2. The method of claim 1, wherein, The determined set of target parameters is used as the starting point for the next optimization.

3. The method according to claim 1 or 2, wherein, Repeat steps a) to d) until the process variable measured by the sensor (122) meets the previously defined target value within a predefined accuracy.

4. The method according to claim 1 or 2, wherein, The target parameter set includes at least one parameter selected from the group consisting of: the flow rate of at least one pump; temperature; reaction time; at least one parameter from online analysis of the precipitate; and the amount of seed particles.

5. The method according to claim 1 or 2, wherein, The process variables include one or more of the following: at least one spectral information; at least one intensity information; at least one brightness information; at least one turbidity information; at least one color information.

6. The method according to claim 1 or 2, wherein, The process variables to be determined include one or more of the following: ultraviolet-visible spectroscopy (UV-VIS), Raman spectroscopy, infrared (IR) spectroscopy, nuclear magnetic resonance (NMR) spectroscopy, optical detection, fluorescence spectroscopy, mass spectrometry (MS), high performance liquid chromatography (HPLC), gas chromatography (GC), conductivity and pH determination, calorimetry, viscosity determination, powder X-ray diffraction (PXRD), and automated titration.

7. The method according to claim 1 or 2, wherein, The sensor (122) includes one or more of the following: at least one spectrometer, at least one light barrier, at least one chromatograph, at least one viscometer, at least one titration device, and at least one calorimeter.

8. The method according to claim 1 or 2, wherein, The method includes at least one verification step (136), wherein at least one measurement of the determined process variable is verified, wherein the verification includes comparing the measurement with at least one predefined standard, wherein step a) is repeated if the measurement of the determined process variable is not verified.

9. The method according to claim 1 or 2, wherein, The method includes at least one anomaly detection step, wherein at least one algorithm monitors at least one measurement signal of the sensor (122), wherein the algorithm is configured to determine at least one anomaly, wherein step a) is repeated if an anomaly is detected.

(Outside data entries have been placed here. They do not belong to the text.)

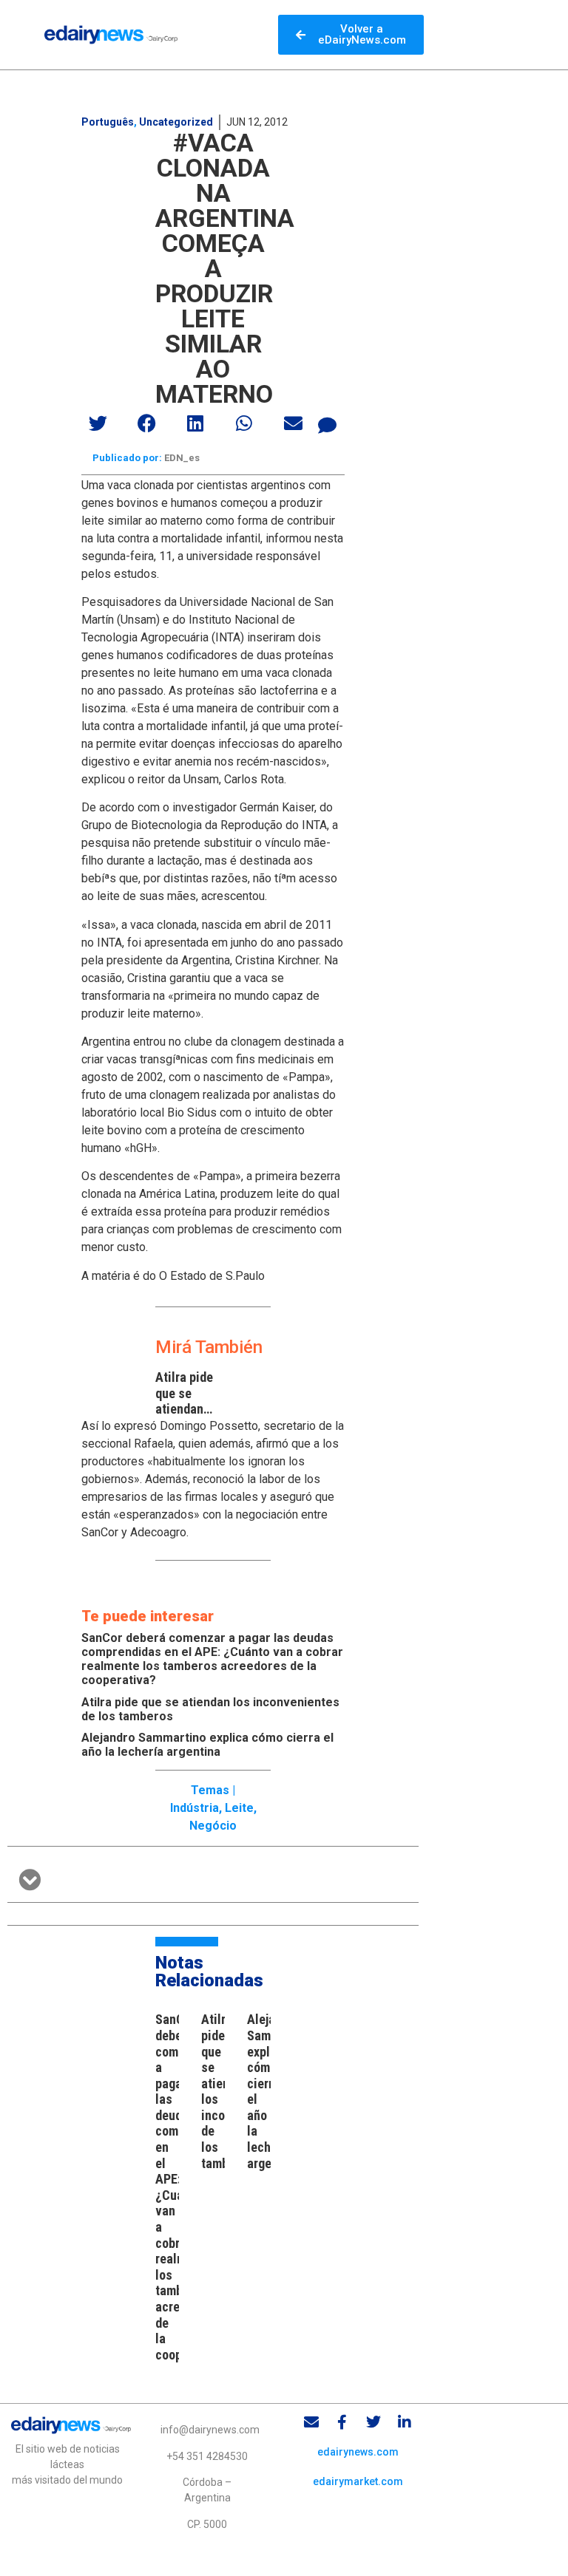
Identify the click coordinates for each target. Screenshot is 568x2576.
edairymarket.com (358, 2481)
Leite (239, 1808)
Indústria (194, 1808)
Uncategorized (176, 122)
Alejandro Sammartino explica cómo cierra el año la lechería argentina (207, 1745)
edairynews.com (358, 2452)
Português (107, 122)
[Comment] (327, 424)
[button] (98, 423)
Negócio (213, 1826)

10. The method according to claim 1 or 2, wherein, The optimization objective is at least one user specification.

11. The method according to claim 10, wherein, The optimization objective is the concentration of at least one production fluid.

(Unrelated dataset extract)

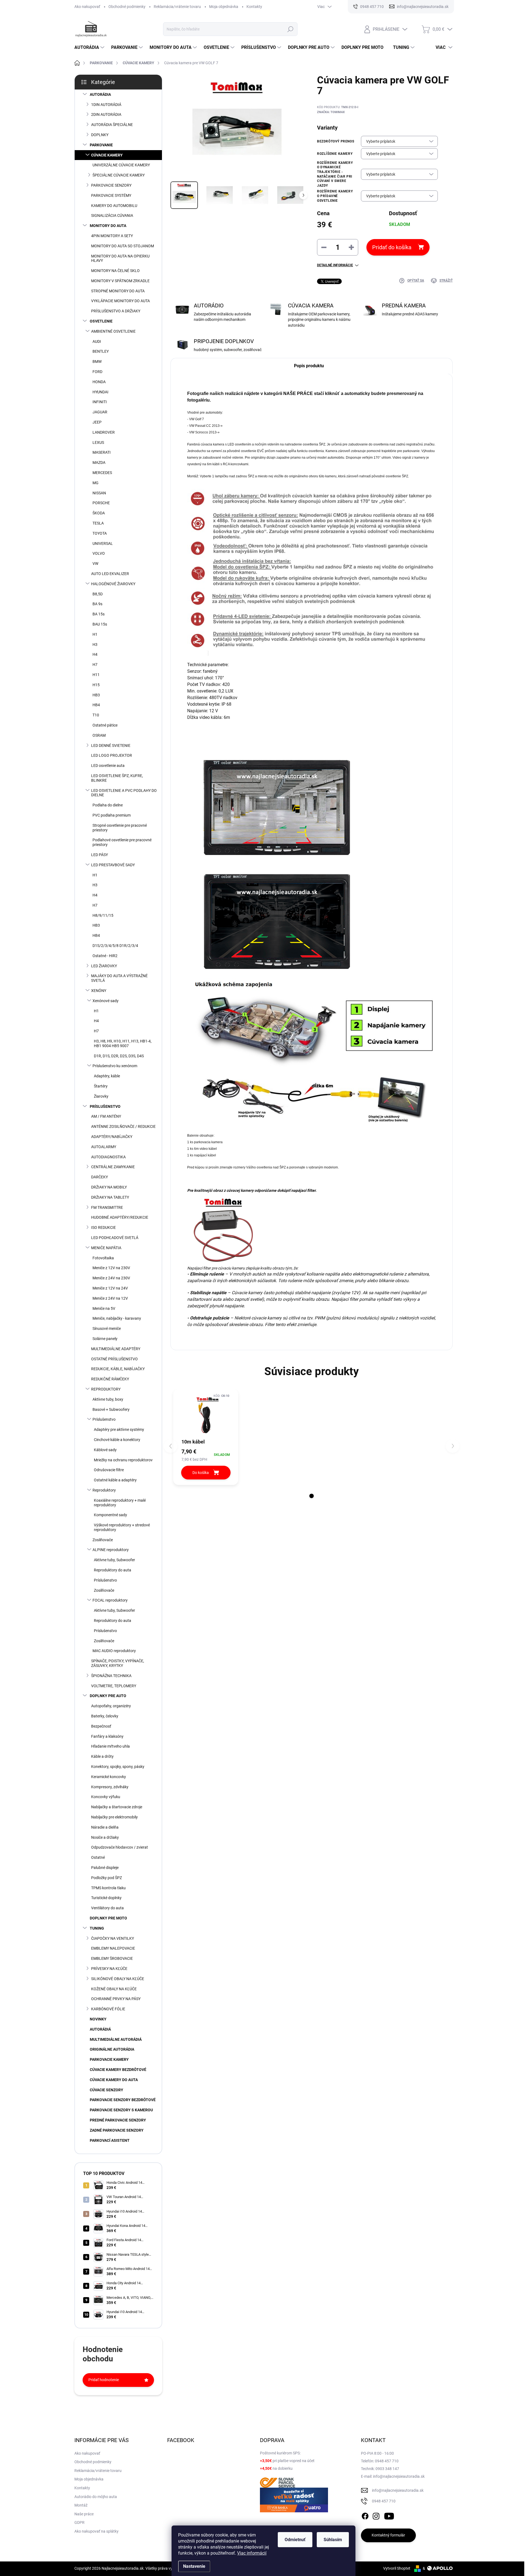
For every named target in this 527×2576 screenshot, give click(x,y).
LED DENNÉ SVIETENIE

12. A computer program for determining at least one set of target parameters for a flow chemistry setup in a slug, configured to, when executed on a computer or computer network, cause the computer or computer network to perform, fully or partially, the method according to any one of claims 1 to 11, wherein the computer program is configured to perform at least steps a) to d) of the method according to any one of claims 1 to 11.

13. A computer-readable storage medium comprising instructions, said instructions, when executed by a computer or computer network, causing at least steps a) to d) of the method according to any one of claims 1 to 11.

14. An automatic control system (144) for a flow chemistry setup (110) for flow chemistry in a slug, comprising: - At least one communication interface (146) configured to receive at least one process variable determined by at least one sensor (122) of at least one flow chemistry setup (110), wherein the process variable is determined by measuring one or more quantities of a slug flowing through at least one tubular reactor (116); - At least one machine learning model (126) is configured to be trained based on the process variables; - At least one processing unit (148) configured to determine at least one set of target parameters by applying an optimization algorithm based on at least one optimization objective to a trained machine learning model (126); - At least one output device (138) is configured to provide a defined set of target parameters.

15. The system (144) according to claim 14, wherein, The system (144) is configured to perform the method according to any one of claims 1 to 11.